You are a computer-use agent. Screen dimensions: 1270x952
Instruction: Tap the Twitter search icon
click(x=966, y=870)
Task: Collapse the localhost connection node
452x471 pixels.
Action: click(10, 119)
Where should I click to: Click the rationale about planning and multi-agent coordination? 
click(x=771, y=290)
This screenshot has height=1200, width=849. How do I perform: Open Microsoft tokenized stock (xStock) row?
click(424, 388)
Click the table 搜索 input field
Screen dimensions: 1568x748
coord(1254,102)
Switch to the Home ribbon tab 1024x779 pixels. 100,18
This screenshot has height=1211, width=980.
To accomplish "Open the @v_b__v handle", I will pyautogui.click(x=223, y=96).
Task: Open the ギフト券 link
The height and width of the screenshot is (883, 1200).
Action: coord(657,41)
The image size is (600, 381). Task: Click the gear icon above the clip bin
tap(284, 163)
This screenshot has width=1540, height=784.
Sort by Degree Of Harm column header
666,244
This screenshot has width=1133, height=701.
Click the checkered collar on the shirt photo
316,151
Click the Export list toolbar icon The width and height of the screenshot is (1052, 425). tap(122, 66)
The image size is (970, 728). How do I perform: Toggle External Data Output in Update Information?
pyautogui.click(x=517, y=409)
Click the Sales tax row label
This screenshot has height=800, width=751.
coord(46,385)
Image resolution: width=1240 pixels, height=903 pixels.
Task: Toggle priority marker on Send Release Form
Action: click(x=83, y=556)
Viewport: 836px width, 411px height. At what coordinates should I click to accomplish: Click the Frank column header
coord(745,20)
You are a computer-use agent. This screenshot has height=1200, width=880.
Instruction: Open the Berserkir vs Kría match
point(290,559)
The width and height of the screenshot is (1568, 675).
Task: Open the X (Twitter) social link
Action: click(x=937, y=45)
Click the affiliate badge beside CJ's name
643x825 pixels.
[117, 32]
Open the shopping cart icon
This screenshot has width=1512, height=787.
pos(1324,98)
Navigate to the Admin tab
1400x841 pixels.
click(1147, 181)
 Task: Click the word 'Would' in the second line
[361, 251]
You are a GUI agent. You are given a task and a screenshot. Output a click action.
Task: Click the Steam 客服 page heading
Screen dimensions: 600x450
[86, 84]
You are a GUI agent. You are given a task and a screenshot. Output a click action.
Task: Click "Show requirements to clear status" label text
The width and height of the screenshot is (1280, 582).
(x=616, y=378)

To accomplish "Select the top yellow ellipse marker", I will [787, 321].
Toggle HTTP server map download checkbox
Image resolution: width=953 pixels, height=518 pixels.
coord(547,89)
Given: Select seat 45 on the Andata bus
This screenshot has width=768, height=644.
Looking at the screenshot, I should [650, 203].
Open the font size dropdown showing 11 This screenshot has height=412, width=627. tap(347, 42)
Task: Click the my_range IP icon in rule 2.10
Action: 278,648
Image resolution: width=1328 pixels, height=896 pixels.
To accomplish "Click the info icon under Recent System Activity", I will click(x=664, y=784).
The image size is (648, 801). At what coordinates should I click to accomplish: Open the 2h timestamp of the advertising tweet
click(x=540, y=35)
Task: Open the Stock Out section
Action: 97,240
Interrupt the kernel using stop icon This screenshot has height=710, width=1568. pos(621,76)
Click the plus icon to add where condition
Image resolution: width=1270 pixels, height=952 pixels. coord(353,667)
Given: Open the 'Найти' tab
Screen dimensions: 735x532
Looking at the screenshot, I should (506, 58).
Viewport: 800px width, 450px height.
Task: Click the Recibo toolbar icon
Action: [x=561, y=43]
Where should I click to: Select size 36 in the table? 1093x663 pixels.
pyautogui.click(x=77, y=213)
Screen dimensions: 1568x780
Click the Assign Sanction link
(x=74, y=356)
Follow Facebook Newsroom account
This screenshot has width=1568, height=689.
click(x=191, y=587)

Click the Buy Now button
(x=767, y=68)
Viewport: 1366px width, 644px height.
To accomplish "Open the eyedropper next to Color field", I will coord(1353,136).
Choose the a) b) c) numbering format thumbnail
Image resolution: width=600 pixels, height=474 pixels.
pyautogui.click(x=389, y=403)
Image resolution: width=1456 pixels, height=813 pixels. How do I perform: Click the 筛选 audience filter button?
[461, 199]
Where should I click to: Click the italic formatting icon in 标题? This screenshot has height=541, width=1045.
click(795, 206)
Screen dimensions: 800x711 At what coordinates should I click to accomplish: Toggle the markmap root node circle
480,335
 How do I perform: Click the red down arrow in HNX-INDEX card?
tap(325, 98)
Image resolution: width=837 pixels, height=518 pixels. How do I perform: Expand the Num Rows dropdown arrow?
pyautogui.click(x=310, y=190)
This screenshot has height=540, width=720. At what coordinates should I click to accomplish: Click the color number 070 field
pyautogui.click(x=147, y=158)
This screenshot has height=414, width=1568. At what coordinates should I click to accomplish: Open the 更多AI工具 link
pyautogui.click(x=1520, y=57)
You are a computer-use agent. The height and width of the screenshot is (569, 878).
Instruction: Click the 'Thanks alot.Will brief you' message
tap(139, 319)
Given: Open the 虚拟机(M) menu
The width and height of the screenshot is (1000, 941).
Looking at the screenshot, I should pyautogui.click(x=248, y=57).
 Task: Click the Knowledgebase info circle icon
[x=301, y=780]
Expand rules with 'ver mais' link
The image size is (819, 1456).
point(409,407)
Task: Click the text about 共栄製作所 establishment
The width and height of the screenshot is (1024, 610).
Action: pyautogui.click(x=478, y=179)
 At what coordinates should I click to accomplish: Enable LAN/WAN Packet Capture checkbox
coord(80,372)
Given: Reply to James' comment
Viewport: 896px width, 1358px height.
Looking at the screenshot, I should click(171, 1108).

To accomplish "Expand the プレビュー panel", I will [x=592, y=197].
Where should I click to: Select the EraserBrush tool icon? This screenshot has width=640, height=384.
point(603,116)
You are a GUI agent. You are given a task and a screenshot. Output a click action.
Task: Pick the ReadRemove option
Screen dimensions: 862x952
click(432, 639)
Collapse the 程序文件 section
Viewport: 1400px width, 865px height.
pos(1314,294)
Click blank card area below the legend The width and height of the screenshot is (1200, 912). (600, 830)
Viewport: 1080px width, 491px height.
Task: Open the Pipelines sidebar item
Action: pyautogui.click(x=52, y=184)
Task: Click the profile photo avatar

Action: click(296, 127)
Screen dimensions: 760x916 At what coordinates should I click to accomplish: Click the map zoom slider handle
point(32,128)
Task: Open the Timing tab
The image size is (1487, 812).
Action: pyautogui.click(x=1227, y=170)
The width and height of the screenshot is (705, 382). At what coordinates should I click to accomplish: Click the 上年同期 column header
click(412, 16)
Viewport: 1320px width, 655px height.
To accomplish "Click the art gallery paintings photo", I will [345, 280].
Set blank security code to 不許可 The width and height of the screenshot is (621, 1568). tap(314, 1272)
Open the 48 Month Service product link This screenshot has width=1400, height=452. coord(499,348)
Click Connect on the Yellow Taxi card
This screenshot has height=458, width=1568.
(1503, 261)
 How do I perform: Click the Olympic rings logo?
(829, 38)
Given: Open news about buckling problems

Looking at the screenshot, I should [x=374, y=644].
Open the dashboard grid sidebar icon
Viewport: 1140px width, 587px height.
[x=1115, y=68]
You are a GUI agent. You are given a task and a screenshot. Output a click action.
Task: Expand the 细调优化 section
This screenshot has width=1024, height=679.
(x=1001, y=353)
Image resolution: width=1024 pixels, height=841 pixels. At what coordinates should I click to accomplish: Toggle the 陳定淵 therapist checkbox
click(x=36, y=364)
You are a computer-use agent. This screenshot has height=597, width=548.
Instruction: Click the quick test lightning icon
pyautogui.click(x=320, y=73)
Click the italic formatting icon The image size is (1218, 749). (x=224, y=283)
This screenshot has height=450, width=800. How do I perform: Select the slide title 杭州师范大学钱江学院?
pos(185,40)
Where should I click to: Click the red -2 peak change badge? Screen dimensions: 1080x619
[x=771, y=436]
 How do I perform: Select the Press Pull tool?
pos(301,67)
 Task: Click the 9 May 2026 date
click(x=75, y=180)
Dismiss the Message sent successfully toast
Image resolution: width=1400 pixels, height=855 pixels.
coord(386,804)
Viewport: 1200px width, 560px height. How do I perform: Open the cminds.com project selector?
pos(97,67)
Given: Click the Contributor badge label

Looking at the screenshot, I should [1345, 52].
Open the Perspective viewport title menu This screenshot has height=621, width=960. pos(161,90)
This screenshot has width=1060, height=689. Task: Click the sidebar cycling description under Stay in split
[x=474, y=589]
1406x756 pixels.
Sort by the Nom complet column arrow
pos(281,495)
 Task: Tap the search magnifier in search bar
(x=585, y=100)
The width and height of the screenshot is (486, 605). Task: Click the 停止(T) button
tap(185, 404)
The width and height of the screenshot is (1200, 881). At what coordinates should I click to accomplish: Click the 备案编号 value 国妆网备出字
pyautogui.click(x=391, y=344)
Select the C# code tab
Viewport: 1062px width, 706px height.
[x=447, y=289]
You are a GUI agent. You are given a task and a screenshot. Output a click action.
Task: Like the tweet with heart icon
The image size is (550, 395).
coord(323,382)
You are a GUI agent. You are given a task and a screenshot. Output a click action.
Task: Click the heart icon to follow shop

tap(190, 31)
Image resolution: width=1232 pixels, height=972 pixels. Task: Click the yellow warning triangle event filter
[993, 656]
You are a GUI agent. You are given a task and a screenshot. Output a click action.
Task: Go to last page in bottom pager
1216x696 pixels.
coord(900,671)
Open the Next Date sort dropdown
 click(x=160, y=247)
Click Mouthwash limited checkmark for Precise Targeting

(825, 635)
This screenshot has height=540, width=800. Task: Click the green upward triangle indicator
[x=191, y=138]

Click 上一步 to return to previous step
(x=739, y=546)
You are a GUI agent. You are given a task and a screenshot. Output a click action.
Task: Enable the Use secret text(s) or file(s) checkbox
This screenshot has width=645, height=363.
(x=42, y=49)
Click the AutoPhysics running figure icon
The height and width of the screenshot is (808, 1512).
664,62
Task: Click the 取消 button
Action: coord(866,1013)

**Aim of the task**
Set down exactly the lines of the data above, beginning with the line that has "Click the Export" and ending with the line that has "has height=1200, width=880.", and no others.

**Task answer**
Click the Export list toolbar icon The width and height of the screenshot is (1052, 425). tap(122, 66)
The image size is (970, 728). How do I perform: Toggle External Data Output in Update Information?
pyautogui.click(x=517, y=409)
Click the Sales tax row label
This screenshot has height=800, width=751.
coord(46,385)
Image resolution: width=1240 pixels, height=903 pixels.
Task: Toggle priority marker on Send Release Form
Action: click(x=83, y=556)
Viewport: 836px width, 411px height. At what coordinates should I click to accomplish: Click the Frank column header
coord(745,20)
You are a computer-use agent. This screenshot has height=1200, width=880.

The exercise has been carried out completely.